[Items listed in a dataset]
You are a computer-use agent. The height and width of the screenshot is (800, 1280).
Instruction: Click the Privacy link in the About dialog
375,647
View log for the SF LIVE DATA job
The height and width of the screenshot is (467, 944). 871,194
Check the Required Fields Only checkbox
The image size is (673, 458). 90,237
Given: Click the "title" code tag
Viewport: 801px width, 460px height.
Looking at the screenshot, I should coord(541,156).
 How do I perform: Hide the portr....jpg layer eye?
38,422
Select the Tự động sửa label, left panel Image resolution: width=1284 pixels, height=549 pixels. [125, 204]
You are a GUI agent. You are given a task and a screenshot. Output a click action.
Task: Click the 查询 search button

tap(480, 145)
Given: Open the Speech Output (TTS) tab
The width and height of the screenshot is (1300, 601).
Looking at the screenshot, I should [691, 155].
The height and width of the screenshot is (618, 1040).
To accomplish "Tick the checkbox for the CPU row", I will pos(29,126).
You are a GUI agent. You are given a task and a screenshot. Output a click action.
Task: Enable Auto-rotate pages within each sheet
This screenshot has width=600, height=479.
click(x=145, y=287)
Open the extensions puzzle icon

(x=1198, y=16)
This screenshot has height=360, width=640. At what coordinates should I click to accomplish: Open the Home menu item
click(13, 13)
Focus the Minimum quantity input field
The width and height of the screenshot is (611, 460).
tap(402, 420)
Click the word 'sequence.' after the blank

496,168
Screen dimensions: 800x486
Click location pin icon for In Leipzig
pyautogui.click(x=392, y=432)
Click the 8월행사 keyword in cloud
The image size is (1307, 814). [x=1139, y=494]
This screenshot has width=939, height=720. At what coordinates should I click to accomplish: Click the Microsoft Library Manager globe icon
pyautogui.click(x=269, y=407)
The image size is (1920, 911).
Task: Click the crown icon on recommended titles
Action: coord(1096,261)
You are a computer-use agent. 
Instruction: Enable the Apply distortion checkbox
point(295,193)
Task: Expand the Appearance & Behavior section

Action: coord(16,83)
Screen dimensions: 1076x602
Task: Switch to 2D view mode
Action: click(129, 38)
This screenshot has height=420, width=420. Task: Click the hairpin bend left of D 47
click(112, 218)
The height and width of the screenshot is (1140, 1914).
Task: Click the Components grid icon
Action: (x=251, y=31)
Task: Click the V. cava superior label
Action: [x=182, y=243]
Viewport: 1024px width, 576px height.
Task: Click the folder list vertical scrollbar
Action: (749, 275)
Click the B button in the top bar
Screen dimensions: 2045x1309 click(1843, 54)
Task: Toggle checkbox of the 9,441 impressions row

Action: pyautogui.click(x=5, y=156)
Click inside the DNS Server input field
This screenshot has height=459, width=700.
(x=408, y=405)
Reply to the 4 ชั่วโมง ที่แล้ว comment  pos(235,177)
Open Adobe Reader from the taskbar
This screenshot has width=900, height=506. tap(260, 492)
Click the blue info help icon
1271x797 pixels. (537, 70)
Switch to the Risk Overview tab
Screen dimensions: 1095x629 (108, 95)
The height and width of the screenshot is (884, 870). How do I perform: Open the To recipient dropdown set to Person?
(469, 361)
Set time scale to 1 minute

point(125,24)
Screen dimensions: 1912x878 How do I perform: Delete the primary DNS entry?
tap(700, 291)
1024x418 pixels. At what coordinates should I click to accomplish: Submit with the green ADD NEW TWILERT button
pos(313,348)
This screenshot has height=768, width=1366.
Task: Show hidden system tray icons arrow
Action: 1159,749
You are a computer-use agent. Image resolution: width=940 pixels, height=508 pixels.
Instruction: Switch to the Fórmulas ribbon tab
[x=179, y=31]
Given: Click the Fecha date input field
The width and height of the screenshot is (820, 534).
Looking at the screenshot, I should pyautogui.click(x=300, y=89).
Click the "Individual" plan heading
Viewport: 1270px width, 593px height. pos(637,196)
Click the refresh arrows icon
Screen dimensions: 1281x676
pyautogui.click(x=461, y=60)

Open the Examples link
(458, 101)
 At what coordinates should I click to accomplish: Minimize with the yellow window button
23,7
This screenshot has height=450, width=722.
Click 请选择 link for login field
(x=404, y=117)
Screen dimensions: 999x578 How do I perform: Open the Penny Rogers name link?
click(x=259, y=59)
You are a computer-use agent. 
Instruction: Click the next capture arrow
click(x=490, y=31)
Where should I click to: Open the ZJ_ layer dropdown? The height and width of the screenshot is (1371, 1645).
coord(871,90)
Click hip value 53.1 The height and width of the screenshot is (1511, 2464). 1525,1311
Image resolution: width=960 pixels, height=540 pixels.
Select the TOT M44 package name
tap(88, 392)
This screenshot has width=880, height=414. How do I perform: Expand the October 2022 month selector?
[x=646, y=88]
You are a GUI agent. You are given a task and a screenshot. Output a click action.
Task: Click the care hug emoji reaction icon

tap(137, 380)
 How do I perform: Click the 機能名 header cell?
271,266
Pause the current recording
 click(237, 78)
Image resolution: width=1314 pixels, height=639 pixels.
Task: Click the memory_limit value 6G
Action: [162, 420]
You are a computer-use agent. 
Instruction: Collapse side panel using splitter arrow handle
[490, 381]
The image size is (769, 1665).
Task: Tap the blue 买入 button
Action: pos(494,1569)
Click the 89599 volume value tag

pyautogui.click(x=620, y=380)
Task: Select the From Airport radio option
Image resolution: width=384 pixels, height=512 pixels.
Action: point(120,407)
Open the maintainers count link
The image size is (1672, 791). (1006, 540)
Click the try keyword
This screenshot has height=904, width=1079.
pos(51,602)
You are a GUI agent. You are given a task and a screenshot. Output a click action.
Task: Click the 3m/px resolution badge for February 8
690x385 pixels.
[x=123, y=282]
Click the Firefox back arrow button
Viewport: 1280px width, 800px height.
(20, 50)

=== Exercise instructions ===
Repeat all the lines above, keeping them exactly as they are.

=== Answer to the problem ===
You are a computer-use agent. The height and width of the screenshot is (800, 1280).
Instruction: Click the Privacy link in the About dialog
375,647
View log for the SF LIVE DATA job
The height and width of the screenshot is (467, 944). 871,194
Check the Required Fields Only checkbox
The image size is (673, 458). 90,237
Given: Click the "title" code tag
Viewport: 801px width, 460px height.
Looking at the screenshot, I should coord(541,156).
 How do I perform: Hide the portr....jpg layer eye?
38,422
Select the Tự động sửa label, left panel Image resolution: width=1284 pixels, height=549 pixels. [125, 204]
You are a GUI agent. You are given a task and a screenshot. Output a click action.
Task: Click the 查询 search button

tap(480, 145)
Given: Open the Speech Output (TTS) tab
The width and height of the screenshot is (1300, 601).
Looking at the screenshot, I should [691, 155].
The height and width of the screenshot is (618, 1040).
To accomplish "Tick the checkbox for the CPU row", I will pos(29,126).
You are a GUI agent. You are given a task and a screenshot. Output a click action.
Task: Enable Auto-rotate pages within each sheet
This screenshot has width=600, height=479.
click(x=145, y=287)
Open the extensions puzzle icon

(x=1198, y=16)
This screenshot has height=360, width=640. At what coordinates should I click to accomplish: Open the Home menu item
click(13, 13)
Focus the Minimum quantity input field
The width and height of the screenshot is (611, 460).
tap(402, 420)
Click the word 'sequence.' after the blank

496,168
Screen dimensions: 800x486
Click location pin icon for In Leipzig
pyautogui.click(x=392, y=432)
Click the 8월행사 keyword in cloud
The image size is (1307, 814). [x=1139, y=494]
This screenshot has width=939, height=720. At what coordinates should I click to accomplish: Click the Microsoft Library Manager globe icon
pyautogui.click(x=269, y=407)
The image size is (1920, 911).
Task: Click the crown icon on recommended titles
Action: coord(1096,261)
You are a computer-use agent. 
Instruction: Enable the Apply distortion checkbox
point(295,193)
Task: Expand the Appearance & Behavior section

Action: coord(16,83)
Screen dimensions: 1076x602
Task: Switch to 2D view mode
Action: click(129, 38)
This screenshot has height=420, width=420. Task: Click the hairpin bend left of D 47
click(112, 218)
The height and width of the screenshot is (1140, 1914).
Task: Click the Components grid icon
Action: (x=251, y=31)
Task: Click the V. cava superior label
Action: [x=182, y=243]
Viewport: 1024px width, 576px height.
Task: Click the folder list vertical scrollbar
Action: (749, 275)
Click the B button in the top bar
Screen dimensions: 2045x1309 click(1843, 54)
Task: Toggle checkbox of the 9,441 impressions row

Action: pyautogui.click(x=5, y=156)
Click inside the DNS Server input field
This screenshot has height=459, width=700.
(x=408, y=405)
Reply to the 4 ชั่วโมง ที่แล้ว comment  pos(235,177)
Open Adobe Reader from the taskbar
This screenshot has width=900, height=506. tap(260, 492)
Click the blue info help icon
1271x797 pixels. (537, 70)
Switch to the Risk Overview tab
Screen dimensions: 1095x629 (108, 95)
The height and width of the screenshot is (884, 870). How do I perform: Open the To recipient dropdown set to Person?
(469, 361)
Set time scale to 1 minute

point(125,24)
Screen dimensions: 1912x878 How do I perform: Delete the primary DNS entry?
tap(700, 291)
1024x418 pixels. At what coordinates should I click to accomplish: Submit with the green ADD NEW TWILERT button
pos(313,348)
This screenshot has height=768, width=1366.
Task: Show hidden system tray icons arrow
Action: 1159,749
You are a computer-use agent. Image resolution: width=940 pixels, height=508 pixels.
Instruction: Switch to the Fórmulas ribbon tab
[x=179, y=31]
Given: Click the Fecha date input field
The width and height of the screenshot is (820, 534).
Looking at the screenshot, I should pyautogui.click(x=300, y=89).
Click the "Individual" plan heading
Viewport: 1270px width, 593px height. pos(637,196)
Click the refresh arrows icon
Screen dimensions: 1281x676
pyautogui.click(x=461, y=60)

Open the Examples link
(458, 101)
 At what coordinates should I click to accomplish: Minimize with the yellow window button
23,7
This screenshot has height=450, width=722.
Click 请选择 link for login field
(x=404, y=117)
Screen dimensions: 999x578 How do I perform: Open the Penny Rogers name link?
click(x=259, y=59)
You are a computer-use agent. 
Instruction: Click the next capture arrow
click(x=490, y=31)
Where should I click to: Open the ZJ_ layer dropdown? The height and width of the screenshot is (1371, 1645).
coord(871,90)
Click hip value 53.1 The height and width of the screenshot is (1511, 2464). 1525,1311
Image resolution: width=960 pixels, height=540 pixels.
Select the TOT M44 package name
tap(88, 392)
This screenshot has width=880, height=414. How do I perform: Expand the October 2022 month selector?
[x=646, y=88]
You are a GUI agent. You are given a task and a screenshot. Output a click action.
Task: Click the care hug emoji reaction icon

tap(137, 380)
 How do I perform: Click the 機能名 header cell?
271,266
Pause the current recording
 click(237, 78)
Image resolution: width=1314 pixels, height=639 pixels.
Task: Click the memory_limit value 6G
Action: [162, 420]
You are a computer-use agent. 
Instruction: Collapse side panel using splitter arrow handle
[490, 381]
The image size is (769, 1665).
Task: Tap the blue 买入 button
Action: pos(494,1569)
Click the 89599 volume value tag

pyautogui.click(x=620, y=380)
Task: Select the From Airport radio option
Image resolution: width=384 pixels, height=512 pixels.
Action: point(120,407)
Open the maintainers count link
The image size is (1672, 791). (1006, 540)
Click the try keyword
This screenshot has height=904, width=1079.
pos(51,602)
You are a GUI agent. You are given a task and a screenshot. Output a click action.
Task: Click the 3m/px resolution badge for February 8
690x385 pixels.
[x=123, y=282]
Click the Firefox back arrow button
Viewport: 1280px width, 800px height.
(20, 50)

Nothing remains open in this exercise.